God With Us

I sought the Lord, and he answered me
and delivered me from all my fears.

Psalm 34:5

Loss is tough. Loss occurs in relationships cut short by a misunderstanding or a move. Loss comes in the passing of our loved ones. Loss comes with divorce, even when this choice is mutual. The loss of a familiar workplace or neighborhood brings heartache. When we find ourselves at odds with an institution which once felt as comfortable as home, we find ourselves at a loss as well. Feelings of abandonment and loneliness, hopelessness and solitude consume us in the midst of our losses, and it seems no one and nothing can fill the emptiness within us.

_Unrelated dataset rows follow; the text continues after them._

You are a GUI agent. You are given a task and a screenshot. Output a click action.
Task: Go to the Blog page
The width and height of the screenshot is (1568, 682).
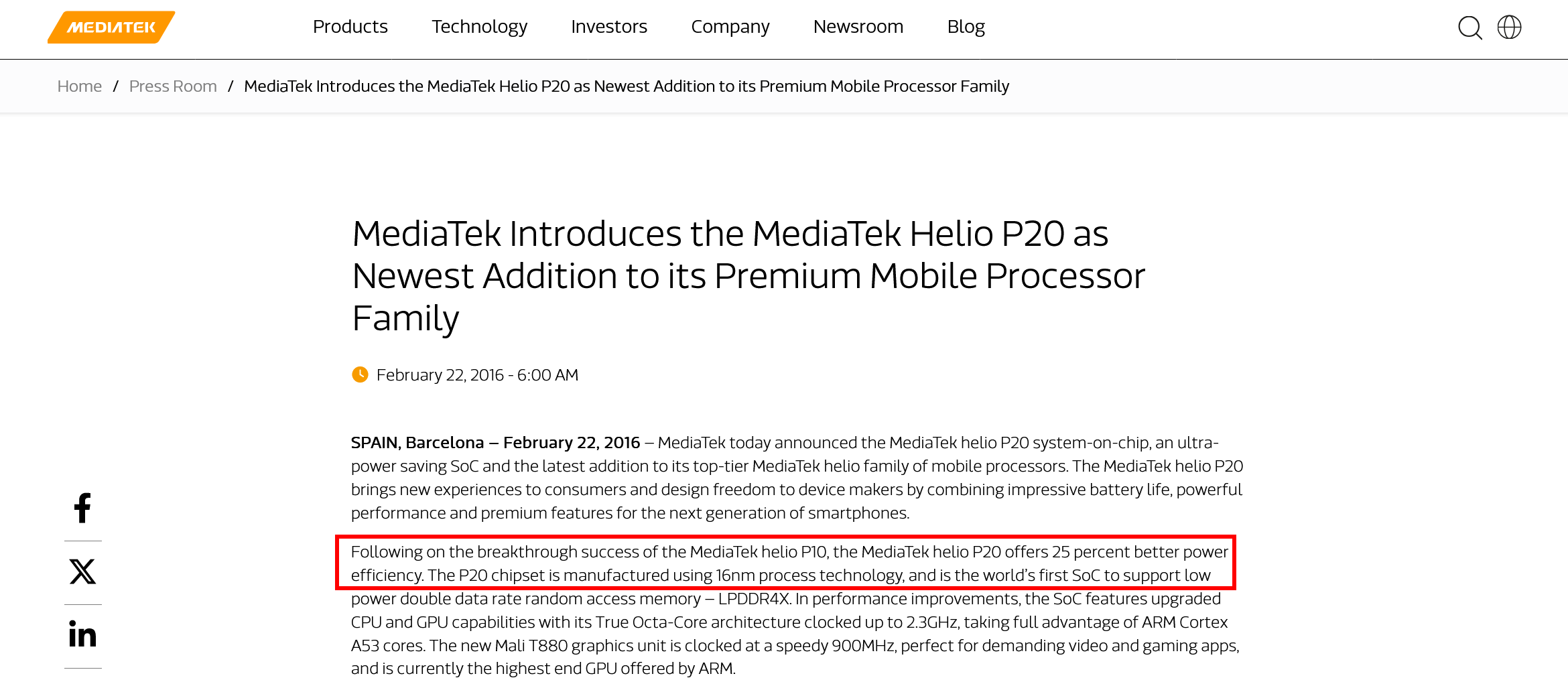[966, 27]

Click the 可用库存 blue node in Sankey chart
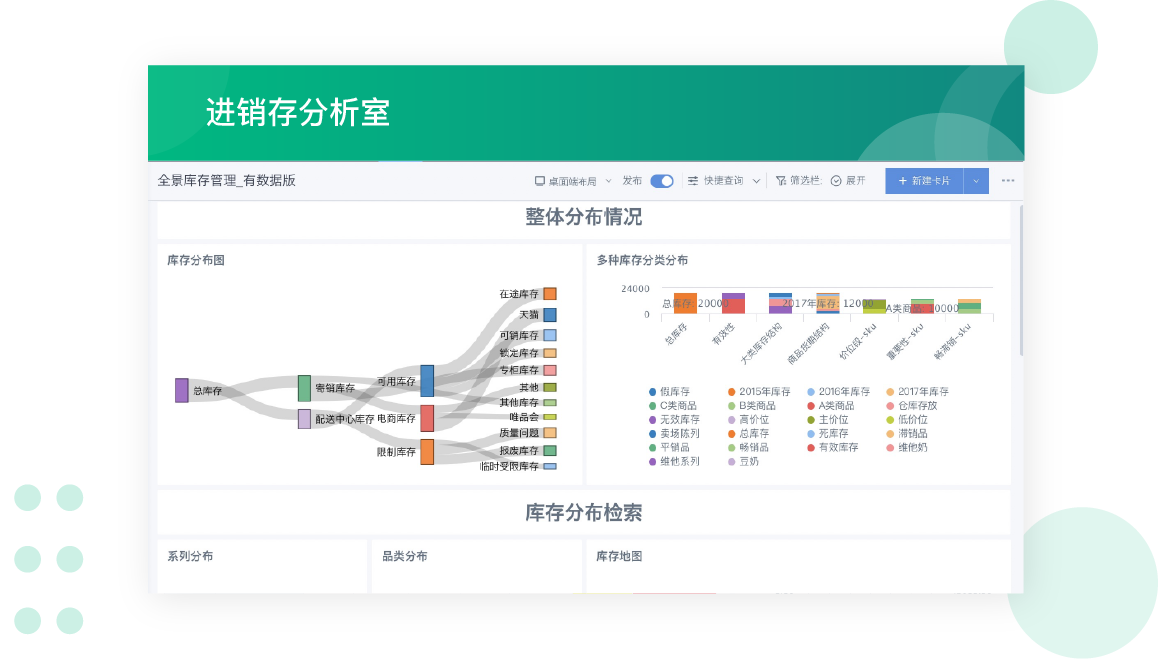(x=427, y=381)
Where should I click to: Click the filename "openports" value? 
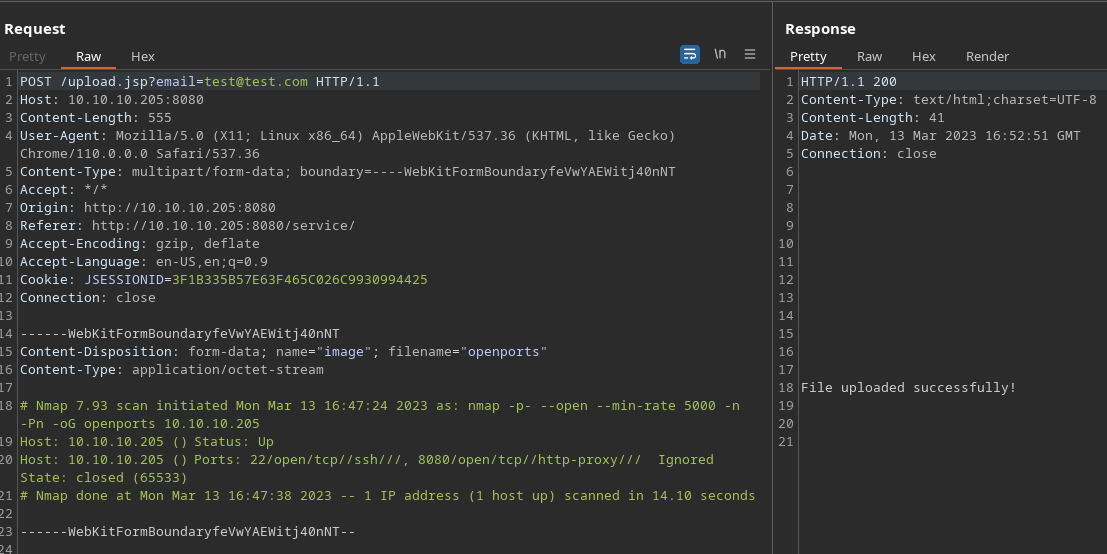pyautogui.click(x=503, y=352)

I’m most grateful to acknowledge that when we face loss in our lives we never face it alone. Rather, we find ourselves embraced in sacred moments of sharing. Sometimes, they come in human form through the voice of a knowing friend; in the song of a mother who will love her child forever; in an artist’s rendition of our weakest selves embraced by God’s all-loving arms; in the kindness of a colleague who takes over simply because she is needed; in the parents and grandparents, spouses and significant others, sisters, brothers and friends who teach us to hold onto one another in the best and worst of times. Sometimes, these sacred moments come in the reassurance we find in the depths of our own hearts. Always, God sees to it that we don’t experience loss alone. Always, God is with us to offer healing and love.

Loving God, thank you for being with us in everything!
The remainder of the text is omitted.